Stored items:
------------

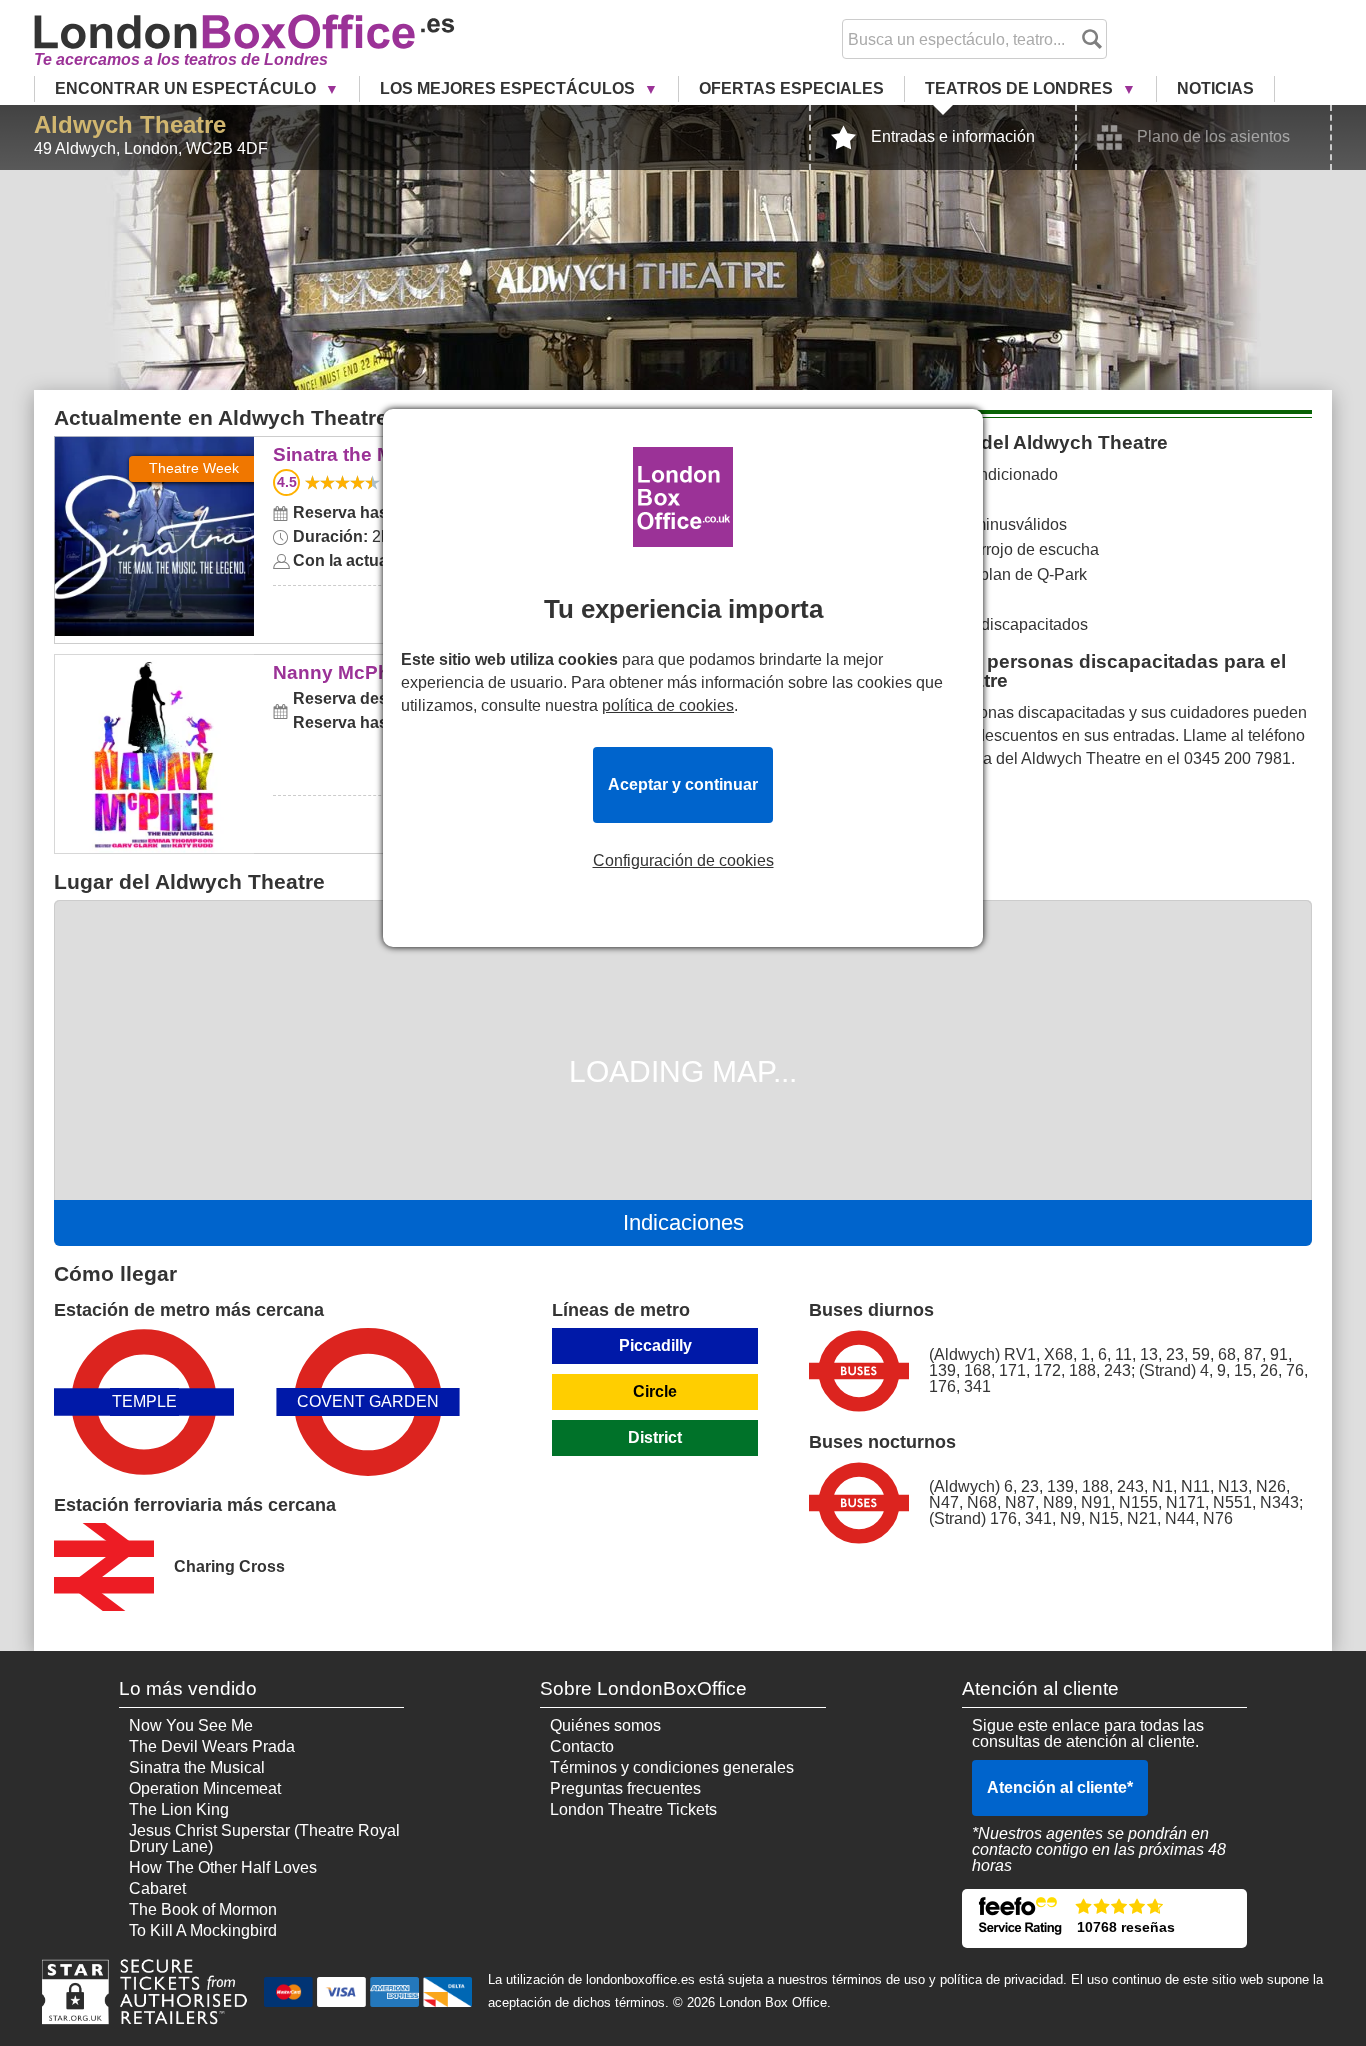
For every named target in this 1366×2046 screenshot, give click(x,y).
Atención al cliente (1060, 1787)
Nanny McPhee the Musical (154, 668)
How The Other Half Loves (223, 1867)
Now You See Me (191, 1725)
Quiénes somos (605, 1725)
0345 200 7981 (1237, 758)
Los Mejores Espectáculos (509, 88)
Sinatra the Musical (154, 450)
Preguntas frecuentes (625, 1788)
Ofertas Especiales (791, 88)
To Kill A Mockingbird (203, 1930)
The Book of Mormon (203, 1909)
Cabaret (157, 1888)
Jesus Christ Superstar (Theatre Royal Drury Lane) (264, 1838)
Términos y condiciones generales (672, 1767)
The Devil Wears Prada (212, 1746)
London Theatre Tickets (633, 1809)
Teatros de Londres (1021, 88)
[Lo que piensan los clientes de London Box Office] (1104, 1918)
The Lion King (179, 1809)
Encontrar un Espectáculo (187, 88)
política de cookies (668, 705)
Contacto (582, 1746)
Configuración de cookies (683, 861)
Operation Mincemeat (205, 1788)
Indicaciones (683, 1222)
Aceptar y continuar (683, 784)
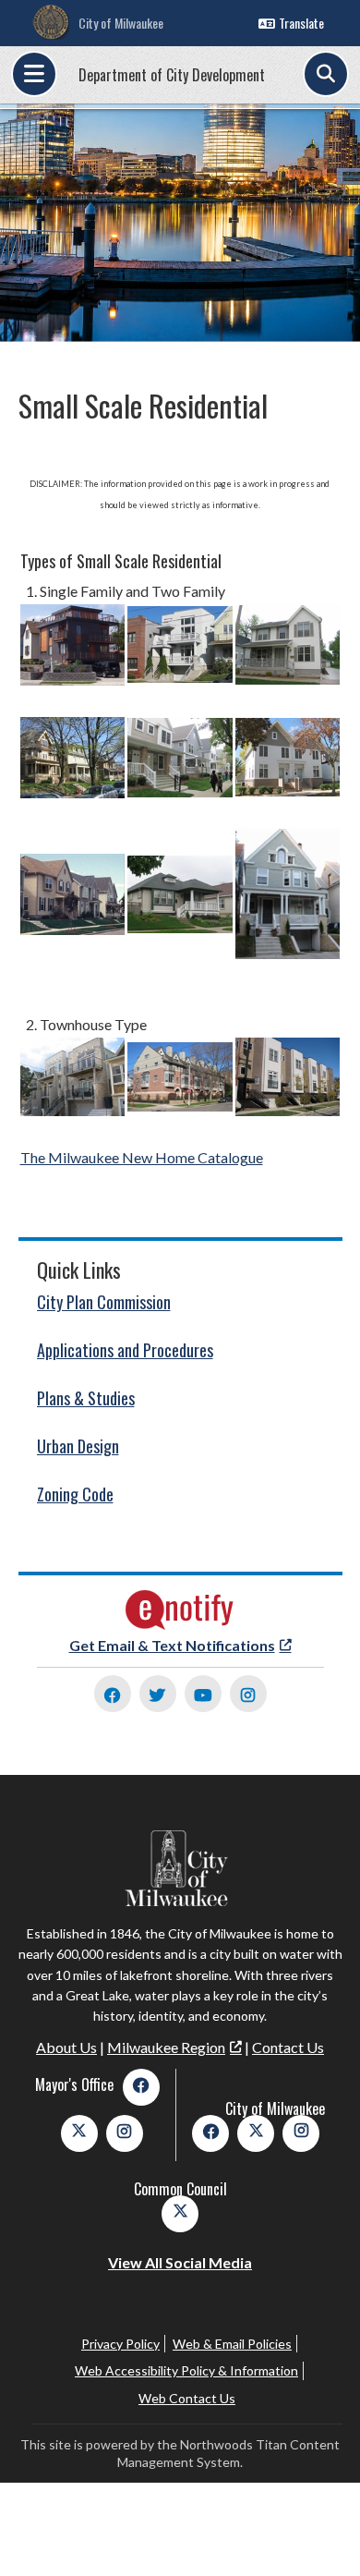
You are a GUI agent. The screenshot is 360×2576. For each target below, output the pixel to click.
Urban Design (78, 1446)
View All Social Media (180, 2262)
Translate (301, 22)
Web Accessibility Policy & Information (186, 2370)
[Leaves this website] (180, 1625)
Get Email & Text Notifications (172, 1645)
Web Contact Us (186, 2398)
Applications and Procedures (125, 1350)
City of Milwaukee (120, 22)
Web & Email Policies (232, 2343)
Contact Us (288, 2047)
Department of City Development (171, 75)
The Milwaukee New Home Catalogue (141, 1157)
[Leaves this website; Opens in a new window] (112, 1693)
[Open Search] (326, 74)
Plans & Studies (86, 1398)
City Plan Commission (104, 1302)
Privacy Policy (120, 2343)
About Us (66, 2047)
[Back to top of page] (321, 2533)
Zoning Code (75, 1494)
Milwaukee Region (166, 2047)
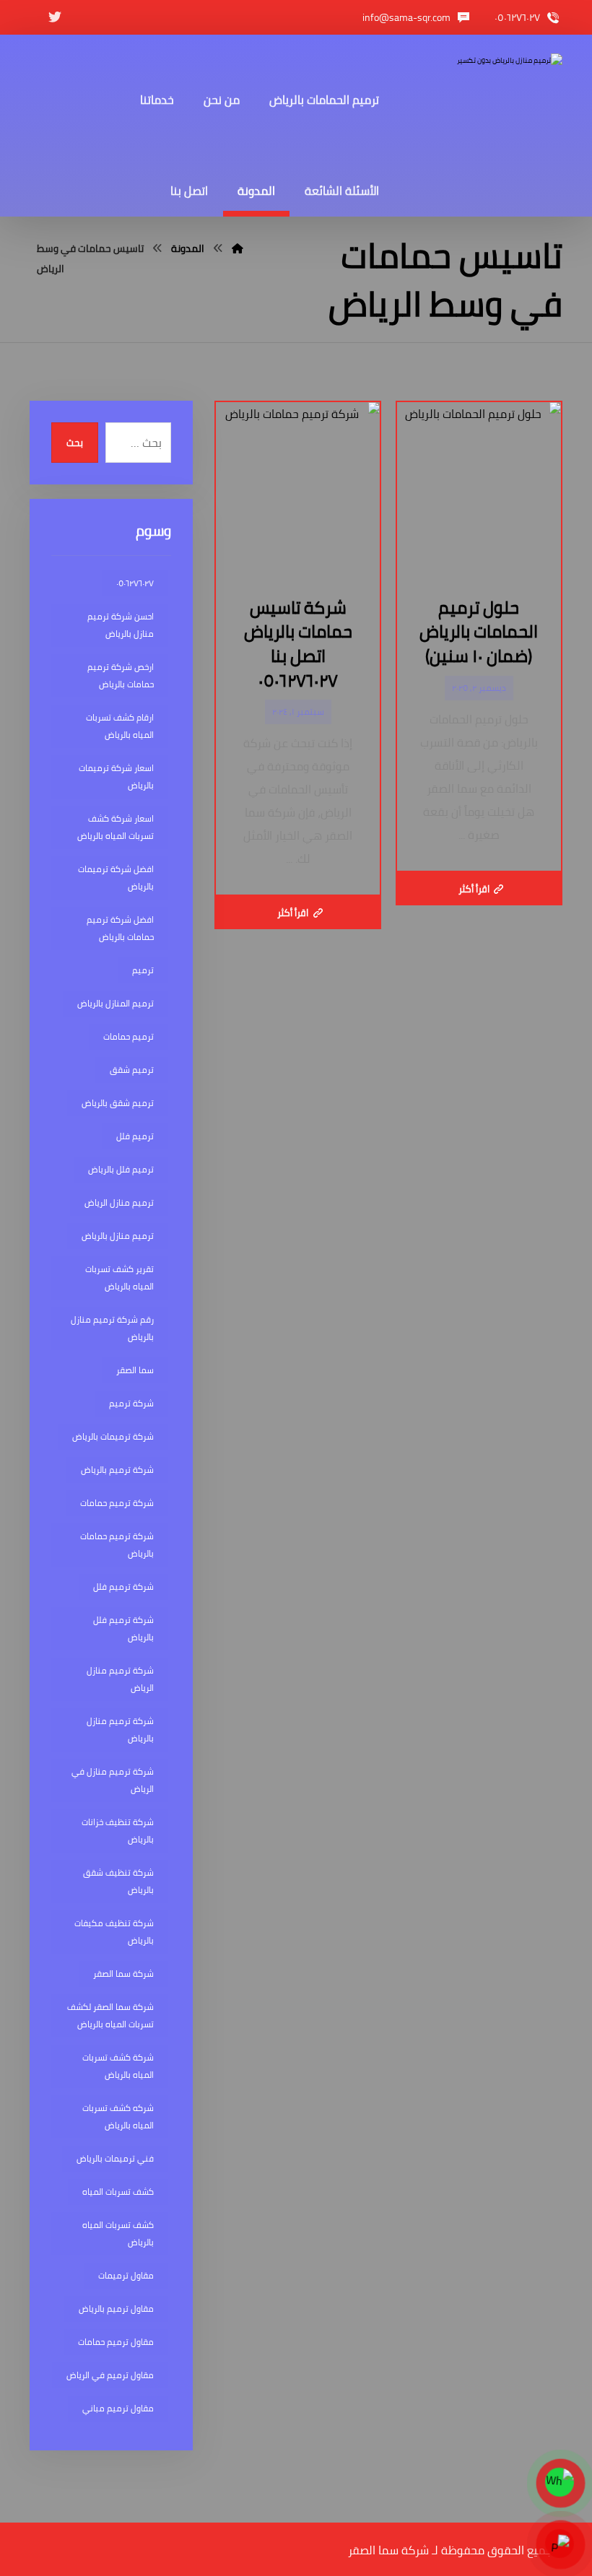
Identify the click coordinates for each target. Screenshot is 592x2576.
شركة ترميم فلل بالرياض (123, 1628)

------------

PROMPT: All lines after and including the one with "[Leaves this website;", through the end of the entries above, should be output exactly and by themselves. The pictures are to be left out.

WRITTEN REPLY:
[Leaves this website; Opens in a new window] (112, 1693)
[Open Search] (326, 74)
Plans & Studies (86, 1398)
City Plan Commission (104, 1302)
Privacy Policy (120, 2343)
About Us (66, 2047)
[Back to top of page] (321, 2533)
Zoning Code (75, 1494)
Milwaukee Region (166, 2047)
Identify the click coordinates for each target. Screenshot is 592x2576.
شركة ترميم فلل بالرياض (123, 1628)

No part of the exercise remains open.